AKRON, Ohio (AP) - Goodyear Tire & Rubber Co. on Friday announced more cost cutting measures, including plant closures, that helped boost its shares to their highest in a year.
The nation's largest tire maker also reported that it swung to a first-quarter loss, due to continuing costs from a settled strike and lower sales in North America.
Goodyear spokesman Keith Price said the company will close more plants, but it has not identified which ones, how many or where. The company is closing a tire plant in Tyler, Texas, by the end of the year, but that is considered part of previously announced reductions, Price said.
The company said it lost $174 million, or 96 cents per share, in the quarter that ended March 31, compared with income of $74 million, or 37 cents per share, in the year ago period.
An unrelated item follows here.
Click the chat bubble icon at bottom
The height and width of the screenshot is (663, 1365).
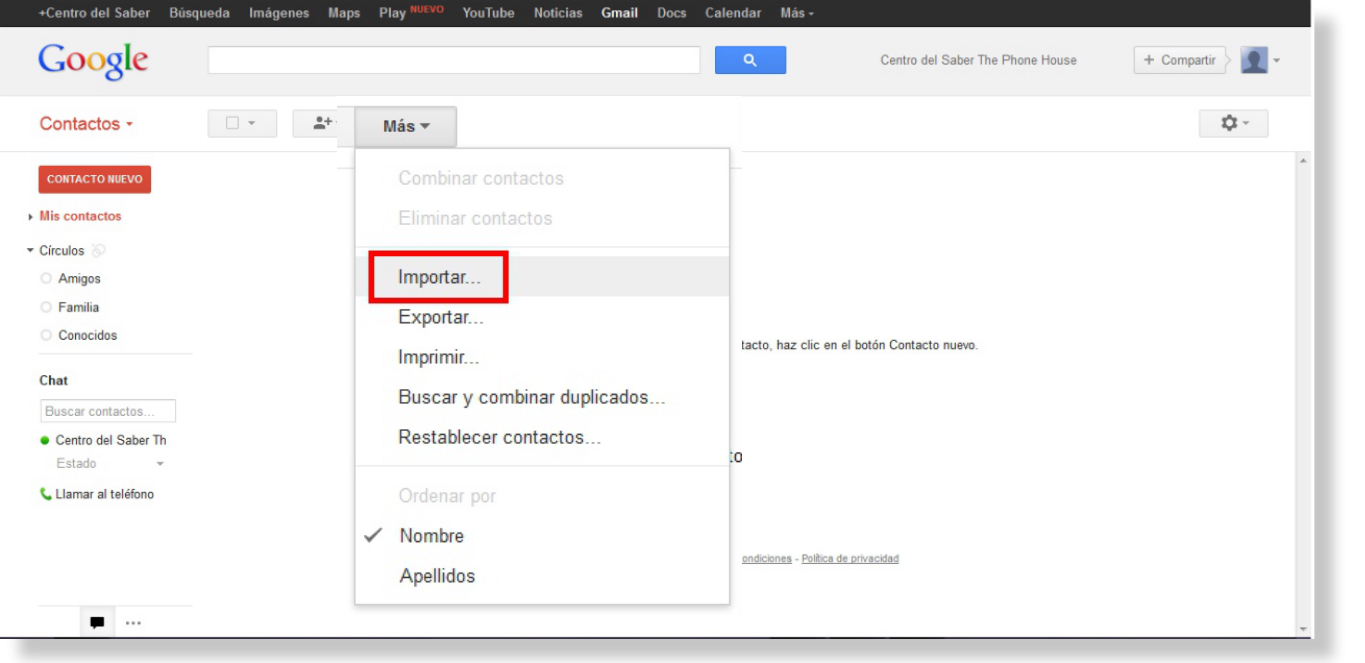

Shares of Goodyear closed up $1.91, or 5.9 percent, at $34.41, after hitting a new 52-week high of $35 earlier Friday on the New York Stock Exchange.
Goodyear's stock has soared since July, more than tripling to a recent seven-year high. Historically the stock was as high as $76.75 in 1998.
The surge followed Goodyear's decision to focus on higher-priced tires and end its lower profit private-label tire businesses, while cutting costs companywide.
Robert J. Keegan, chairman and chief executive officer, said Goodyear already has reduced annual production by 21 million tires, but wants to increase that figure to 25 million, saving the company $150 million by 2009.
The company needs to close plants to reach that goal.
'Additional savings are possible to the extent that production from the closed plants are transferred to existing facilities and/or are moved to low-cost countries,' Keegan said.
The company had first-quarter sales of $4.5 billion, up slightly from the $4.46 billion in the first three months of 2006.
When excluding special charges for the strike's effect, salaried benefit plans and other items, Goodyear said earnings for continuing operations were 11 cents per share.
The average estimate of analysts in a Thomson Financial survey was a loss of 2 cents per share. But the individual estimates ranged from 25 cents to minus 34 cents.
Goodyear still is feeling some effect of the three-month strike of Steelworkers late last year at North American tire plants. The company pegged the cost for the quarter at $34 million.
However, the company said production was restored ahead of schedule after the strike.
'Our focus on speed and the pace of change at Goodyear is having a meaningful impact,' Keegan said.
Goodyear reduced the estimated full-year impact of the strike to $100 million to $120 million, down from the previous estimate of $200 million to $230 million.
North American Tire sales were down 10 percent from the 2006 period, primarily due to reduced volume resulting from the strike and the exit from parts of the private-label tire business.
Goodyear also revised previously announced plans to reduce costs by more than $1 billion by the end of 2008. The new cost savings goal is $1.8 billion to $2 billion through 2009.